Soft-to-Hard Routing in Sparse Mixture-of-Experts Models
Abstract
Softmax routing approaches hard top-1 routing as the temperature tends to zero, but the limiting passage is singular at router ties. This paper develops a boundary-layer calculus for this soft-to-hard limit in population squared-loss mixture-of-experts regression. For a router with logits ak(x;ϕ), the relevant local quantity is the top-two margin Δ(x;ϕ), and the relevant global quantity is the boundary mass P(Δ(X;ϕ) w). Under smoothness and transversality assumptions, coarea and tubular-neighborhood estimates show how this mass scales with the slab width; in the binary case the leading coefficient is an explicit surface integral over the routing interface.

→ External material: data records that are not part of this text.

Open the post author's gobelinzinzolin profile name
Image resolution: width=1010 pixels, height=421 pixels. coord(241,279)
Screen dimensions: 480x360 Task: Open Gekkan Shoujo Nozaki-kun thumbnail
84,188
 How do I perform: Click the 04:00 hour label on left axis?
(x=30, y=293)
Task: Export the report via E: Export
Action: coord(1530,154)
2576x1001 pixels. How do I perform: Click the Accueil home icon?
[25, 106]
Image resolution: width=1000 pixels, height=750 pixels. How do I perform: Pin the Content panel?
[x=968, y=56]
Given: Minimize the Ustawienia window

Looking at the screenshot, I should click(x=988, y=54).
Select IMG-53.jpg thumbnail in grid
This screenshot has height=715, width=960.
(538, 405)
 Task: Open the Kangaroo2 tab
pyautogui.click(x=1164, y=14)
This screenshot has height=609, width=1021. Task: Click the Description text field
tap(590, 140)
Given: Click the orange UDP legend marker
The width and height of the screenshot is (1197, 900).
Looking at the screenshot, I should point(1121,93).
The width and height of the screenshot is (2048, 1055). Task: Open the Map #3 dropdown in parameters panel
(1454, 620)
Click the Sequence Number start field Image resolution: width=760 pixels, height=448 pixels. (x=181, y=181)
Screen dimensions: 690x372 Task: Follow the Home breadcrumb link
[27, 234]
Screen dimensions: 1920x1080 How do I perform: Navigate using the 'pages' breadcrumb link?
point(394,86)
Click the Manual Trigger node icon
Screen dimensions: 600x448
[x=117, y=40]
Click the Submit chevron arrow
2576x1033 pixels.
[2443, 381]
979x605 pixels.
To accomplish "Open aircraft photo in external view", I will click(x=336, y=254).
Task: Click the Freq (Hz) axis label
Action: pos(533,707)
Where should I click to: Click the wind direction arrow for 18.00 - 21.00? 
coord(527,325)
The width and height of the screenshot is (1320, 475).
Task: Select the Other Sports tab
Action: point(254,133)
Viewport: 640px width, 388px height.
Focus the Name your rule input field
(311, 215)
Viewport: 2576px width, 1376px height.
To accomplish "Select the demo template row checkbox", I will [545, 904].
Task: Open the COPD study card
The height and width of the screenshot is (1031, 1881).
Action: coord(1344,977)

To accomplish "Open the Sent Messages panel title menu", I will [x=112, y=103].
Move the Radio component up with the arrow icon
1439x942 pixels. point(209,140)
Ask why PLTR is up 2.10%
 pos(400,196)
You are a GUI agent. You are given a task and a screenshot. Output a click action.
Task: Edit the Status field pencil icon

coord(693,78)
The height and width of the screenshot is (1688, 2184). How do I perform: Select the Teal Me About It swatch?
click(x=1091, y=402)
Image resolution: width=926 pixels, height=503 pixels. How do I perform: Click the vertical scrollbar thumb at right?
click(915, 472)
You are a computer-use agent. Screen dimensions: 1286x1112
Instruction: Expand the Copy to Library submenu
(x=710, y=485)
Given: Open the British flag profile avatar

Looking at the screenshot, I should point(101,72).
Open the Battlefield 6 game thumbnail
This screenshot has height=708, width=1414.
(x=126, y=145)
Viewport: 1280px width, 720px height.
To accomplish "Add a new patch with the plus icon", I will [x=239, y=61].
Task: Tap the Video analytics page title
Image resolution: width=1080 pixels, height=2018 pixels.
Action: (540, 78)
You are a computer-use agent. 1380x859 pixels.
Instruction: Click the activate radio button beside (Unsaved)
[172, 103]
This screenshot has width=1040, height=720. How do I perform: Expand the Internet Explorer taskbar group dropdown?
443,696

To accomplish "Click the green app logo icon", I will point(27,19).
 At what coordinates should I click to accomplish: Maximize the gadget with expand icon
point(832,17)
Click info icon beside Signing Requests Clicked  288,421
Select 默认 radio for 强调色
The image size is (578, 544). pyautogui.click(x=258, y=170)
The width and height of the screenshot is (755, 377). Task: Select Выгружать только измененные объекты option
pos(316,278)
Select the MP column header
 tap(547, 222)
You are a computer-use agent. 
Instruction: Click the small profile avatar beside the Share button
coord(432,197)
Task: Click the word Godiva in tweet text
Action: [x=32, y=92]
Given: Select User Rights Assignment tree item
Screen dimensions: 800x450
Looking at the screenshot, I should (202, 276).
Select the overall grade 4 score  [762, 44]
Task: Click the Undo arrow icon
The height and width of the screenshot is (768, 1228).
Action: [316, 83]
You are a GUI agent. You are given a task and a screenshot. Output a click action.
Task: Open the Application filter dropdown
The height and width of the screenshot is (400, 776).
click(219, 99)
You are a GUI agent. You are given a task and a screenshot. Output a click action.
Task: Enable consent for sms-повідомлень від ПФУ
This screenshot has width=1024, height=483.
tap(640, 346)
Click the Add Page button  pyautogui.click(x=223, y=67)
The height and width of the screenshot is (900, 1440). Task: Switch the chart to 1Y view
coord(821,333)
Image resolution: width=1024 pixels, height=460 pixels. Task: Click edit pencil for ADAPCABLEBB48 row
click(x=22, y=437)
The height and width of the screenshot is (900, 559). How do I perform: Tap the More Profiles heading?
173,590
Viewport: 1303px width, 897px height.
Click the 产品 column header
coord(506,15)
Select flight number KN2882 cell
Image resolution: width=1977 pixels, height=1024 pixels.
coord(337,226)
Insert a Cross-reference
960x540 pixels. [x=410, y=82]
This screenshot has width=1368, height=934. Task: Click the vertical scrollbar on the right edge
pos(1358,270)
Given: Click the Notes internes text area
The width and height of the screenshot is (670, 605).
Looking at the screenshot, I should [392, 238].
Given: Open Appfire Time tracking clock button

These geometric estimates give quantitative bounds between the soft objective Lτ and the hard objective L0, including an O(τα) uniform comparison under a margin-tail condition, and yield Γ-convergence of the soft objectives on compact parameter spaces. The main conclusion is that the zero-temperature approximation is controlled by the probability carried by an O(τ) neighborhood of the routing interfaces, not by temperature alone. After isolating this boundary-layer part of the problem, we record a conditional landscape-transfer theorem from hard to small-temperature soft routing and a reduced two-expert Gaussian calculation illustrating local symmetry breaking. Synthetic diagnostics are included only as controlled checks of the boundary-layer predictions.